Several natural gas pipeline project orders were brought to a vote during the FERC open meeting but failed to gain majority support and advance due in large part to Commissioner Neil Chatterjee’s decision to side with his Democratic counterparts. Commissioner Chatterjee’s term expires in June 2021, at which point FERC will have a democratic majority and mandate to require more extensive environmental reviews of new natural gas infrastructure projects, if desired.
An order that would have lifted a stop-work order that has prohibited construction along a portion of the Mountain Valley Pipeline project (MVP), which spans 303 miles from northwestern West Virginia and southern Virginia, failed to advance. MVP is approximately 92% complete and has been tied up in litigation and permitting delays. Separately, FERC declined to rule on MVP’s application to amend its certificate of public convenience and necessity (CPCN) and request for authorization to complete construction and final restoration work for a portion of the pipeline by crossing all remaining applicable wetlands and water bodies using conventional bores, rather than crossing with an open-cut method. That amendment application was met with opposition by intervenors raising issues including concerns with the adequacy of the environmental review and the exercise of eminent domain.
Additionally, an order that would have ruled on the PennEast Pipeline project’s application to amend its CPCN to authorize the construction and operation of the project in two phases was removed from the agenda prior to the open meeting. FERC granted the pipeline authorization to construct and operate its 116-mile greenfield natural gas pipeline in 2018, but the project has encountered delays in obtaining governmental authorizations and in acquiring certain real property rights for the project facilities. In support of its amendment application, the pipeline project explained that it has secured customer commitments for the first phase of the project as a standalone project.
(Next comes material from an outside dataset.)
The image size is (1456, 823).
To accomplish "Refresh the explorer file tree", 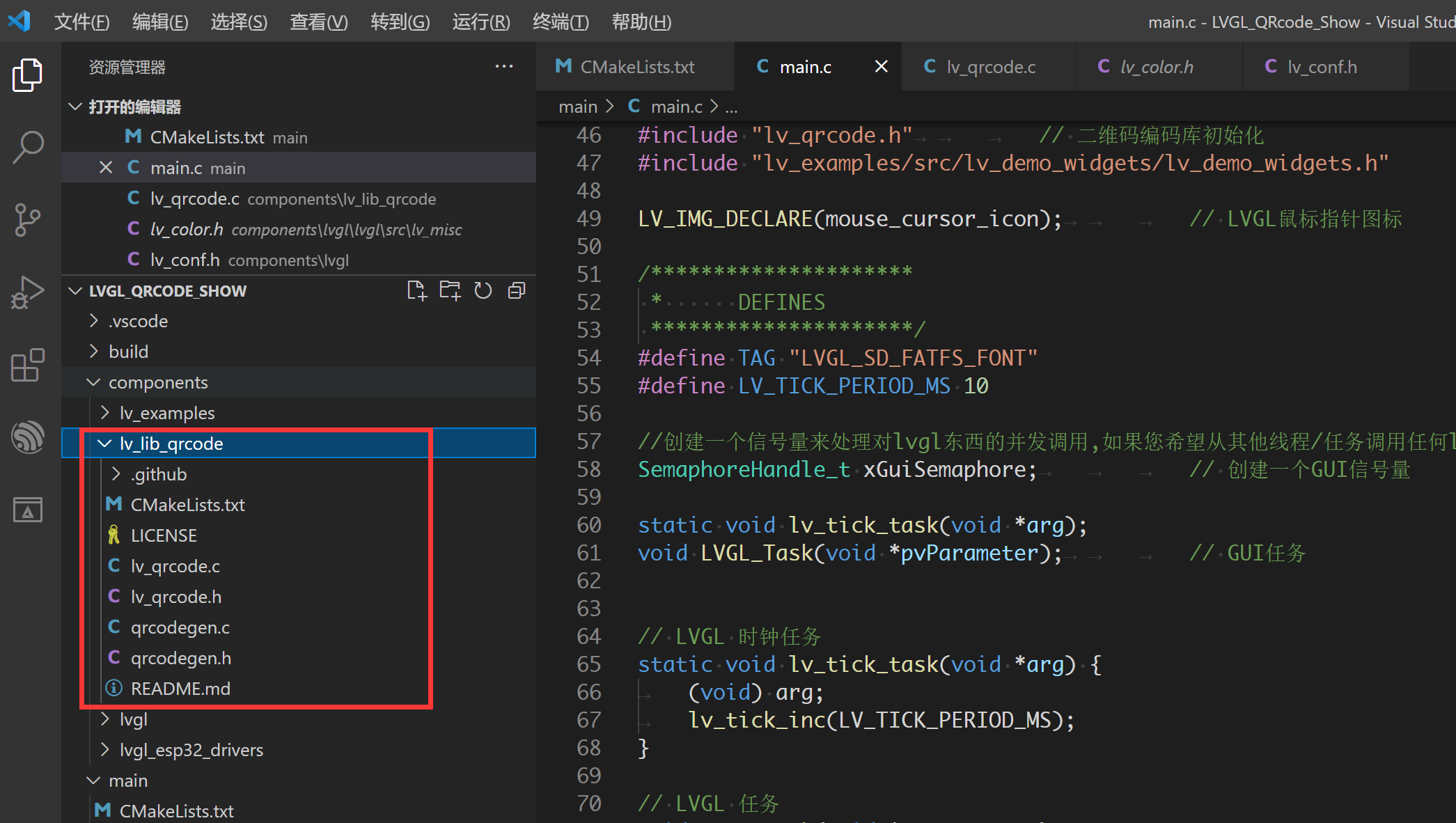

Refusing to issue orders approving new natural gas pipeline projects was not the only cue suggesting a longer road ahead for new natural gas infrastructure. During the open meeting, the Commission also failed to approve an order finding that an already-operational liquefied natural gas (LNG) import facility was not subject to the Commission’s jurisdiction under the Natural Gas Act, leaving project developers to wonder whether they would be able to continue to operate in the future. In addition, the Commission ruled that the long-planned Jordan Cove LNG project could not move forward without a key clean water permit from the State of Oregon. FERC gave its tentative approval to the pipeline last March as long as it secured the necessary state permits, but the project developer has been unable to do so.
While it has been reported that Commissioner Chatterjee indicated that his lack of support for certain orders was tied to the specific facts of each case and should not be read to indicate a change in his point of view, the statements made by newly appointed Commissioner Clements and now-Chairman Glick at the open meeting and in prior dissents should be seen as a warning for natural gas pipeline projects. At a minimum, it is likely that FERC’s policy statement on the certification of interstate natural gas pipeline facilities will be reviewed and modernized.
During the Biden administration, when deciding whether to approve the development of new natural gas infrastructure, FERC will likely consider issues including the methodology used to determine whether there is a need for a proposed project, the adequacy of environmental reviews including a more detailed analysis of greenhouse gas emissions, the exercise of eminent domain, and landowner interests related to a proposed project. Each of these considerations could present new challenges and, at a minimum, may extend the timeline for regulatory approval.